Considering how stressed, how depressed I've been of late the last couple of days have been so chilled and I've been so lazy that I'm actually happy. I didn't go in work at all yesterday, but that was planned and obviously I'm not working today either.
I should point out that I left my pc on last night on going to bed, this time though at around 12.30am, this was a deliberate ploy though. I knew that at some point I'd wake up and listen to the Oilers game, but didn't want to listen from the start. I kept that thing going in this game, and it worked. The Oilers won, but as this game finished near 5am our time I quickly turned the pc off, and went back to bed.
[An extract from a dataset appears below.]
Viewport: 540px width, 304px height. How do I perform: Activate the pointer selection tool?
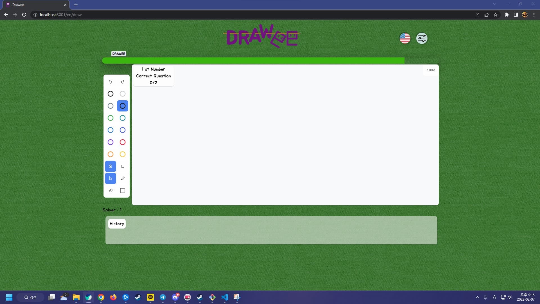tap(111, 178)
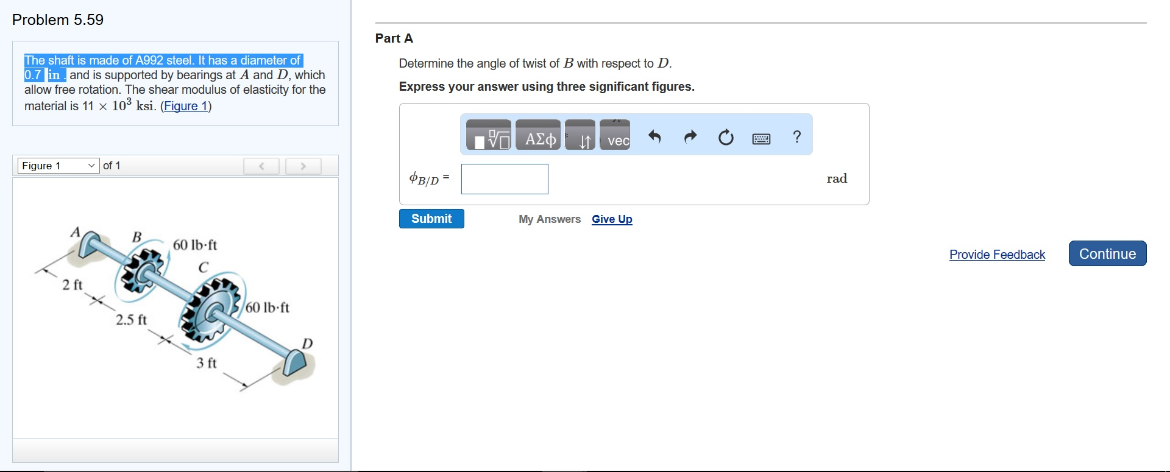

Normally I'd not get back to sleep, but today was different, I didn't wake up till just turned 8.30am, which is almost a lie in for me, but in actual time slept I probably had as much as I normally do. So this morning I've just spent looking on a couple of sites, not many, I've not even had any music on, which is kind of odd for me. I've just sat listened to the outside world relaxed. I'm in no real mood to do much else to be honest. I didn't have any breakfast till past 10am and have only just now finished washing myself and getting dressed and it's coming up to midday. This is so unlike me, that it's good.
The Oilers won, and that's important.... A road win in the conference finals now gives us the edge in the series, and all we have to do now is win our home games and we are in the Stanley cup. This is now getting seriously good, just as I am making a closure on my United season and also my life with United almost, the Oilers are restoring my faith in sport. With each win, the world around me opens up brighter than it has been for ages. Keep this up you Oilers and make this world a happy one.
As for me, things feel rather muted at the moment, which isn't too bad, the equalibriam is there, which was lost last week, I'm quickly finding my calm again. The tidal wave that hit me, may have swept me off my feet, but it hasn't drowned me just yet.